Host-encoded ETP2 is involved in recruiting the dynamin-like protein ETP9 to the endosymbiont division site in trypanosomatid Angomonas deanei

Authors:

Anay K. Maurya, Lawrence Rudy Cadena, Georg Ehret, Eva C. M. Nowack

Keywords:

Host-Microbial Interactions; ETP2; ETP9; endosymbiont division site; Angomonas deanei; Candidatus Kinetoplastibacterium crithidii; β-proteobacterium; endosymbiont; endosymbiont-targeted host protein; division

Abstract:

A single β-proteobacterial endosymbiont, Candidatus Kinetoplastibacterium crithidii, resides in the cytosol of the trypanosomatid Angomonas deanei and divides at a defined stage of its host’s cell cycle. This endosymbiont has a highly reduced genome of 0.8 Mb and, notably, has lost most essential bacterial division genes, resulting in a loss of division autonomy. It has been previously demonstrated that a host-encoded dynamin-like protein, endosymbiont-targeted host protein (ETP)9, plays an indispensable role in the division of the endosymbiont. In this study, we identified a second nucleus-encoded component of the endosymbiont division machinery, termed ETP2, currently annotated as a “hypothetical protein.” We observed that ETP2 arrives before ETP9 at the bacterial division site. ETP2 deletion or depletion results in division phenotypes with long, filamentous endosymbionts accompanied by severely distorted host cells or host daughter cells lacking endosymbionts.
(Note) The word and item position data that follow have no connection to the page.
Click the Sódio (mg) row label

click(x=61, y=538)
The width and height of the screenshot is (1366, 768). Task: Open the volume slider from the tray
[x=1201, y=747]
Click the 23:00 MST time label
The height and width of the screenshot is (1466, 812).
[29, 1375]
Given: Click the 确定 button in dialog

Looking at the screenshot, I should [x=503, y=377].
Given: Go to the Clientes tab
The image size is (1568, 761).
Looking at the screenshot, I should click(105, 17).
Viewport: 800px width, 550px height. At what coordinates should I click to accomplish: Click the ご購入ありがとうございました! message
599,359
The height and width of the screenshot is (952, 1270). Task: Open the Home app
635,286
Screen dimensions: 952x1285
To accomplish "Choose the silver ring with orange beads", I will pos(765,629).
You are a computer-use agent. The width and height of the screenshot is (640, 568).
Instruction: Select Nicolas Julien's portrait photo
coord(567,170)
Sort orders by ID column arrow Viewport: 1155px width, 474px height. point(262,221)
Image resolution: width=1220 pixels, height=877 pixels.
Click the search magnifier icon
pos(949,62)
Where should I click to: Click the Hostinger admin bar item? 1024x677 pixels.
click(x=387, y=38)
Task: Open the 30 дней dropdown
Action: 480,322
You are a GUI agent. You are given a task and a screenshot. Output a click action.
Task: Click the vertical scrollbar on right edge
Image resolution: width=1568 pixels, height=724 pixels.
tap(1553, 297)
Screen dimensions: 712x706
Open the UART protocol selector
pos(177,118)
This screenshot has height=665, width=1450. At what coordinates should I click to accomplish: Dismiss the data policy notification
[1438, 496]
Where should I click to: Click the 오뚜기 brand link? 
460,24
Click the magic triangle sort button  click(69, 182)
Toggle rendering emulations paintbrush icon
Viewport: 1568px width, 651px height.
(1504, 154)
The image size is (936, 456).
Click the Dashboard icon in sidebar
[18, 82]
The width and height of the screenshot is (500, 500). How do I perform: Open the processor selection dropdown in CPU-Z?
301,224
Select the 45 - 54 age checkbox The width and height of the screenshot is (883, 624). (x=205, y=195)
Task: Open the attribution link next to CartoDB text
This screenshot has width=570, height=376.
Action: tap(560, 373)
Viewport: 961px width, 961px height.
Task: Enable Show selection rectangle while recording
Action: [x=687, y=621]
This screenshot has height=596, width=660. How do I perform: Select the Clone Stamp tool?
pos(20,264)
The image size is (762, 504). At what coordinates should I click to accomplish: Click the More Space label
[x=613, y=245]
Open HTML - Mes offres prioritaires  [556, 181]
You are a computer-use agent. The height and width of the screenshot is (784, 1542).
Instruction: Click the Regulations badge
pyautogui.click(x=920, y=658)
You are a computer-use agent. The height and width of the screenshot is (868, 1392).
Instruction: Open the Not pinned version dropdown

We found that ETP2 depletion results in mis-localization of ETP9, whereas ETP2 localization to the endosymbiont division site is independent of ETP9. In silico analyses revealed that ETP2 is found exclusively in endosymbiont-harboring trypanosomatids of the subfamily Strigomonadinae and is most likely an intrinsically disordered protein. Collectively, our data suggests that ETP2 is an integral component of the endosymbiont division machinery involved in recruiting ETP9 to the division site. This finding highlights the evolution of a complex host-derived molecular mechanism that exerts tight control over its endosymbiont without requiring gene transfers from the bacterium.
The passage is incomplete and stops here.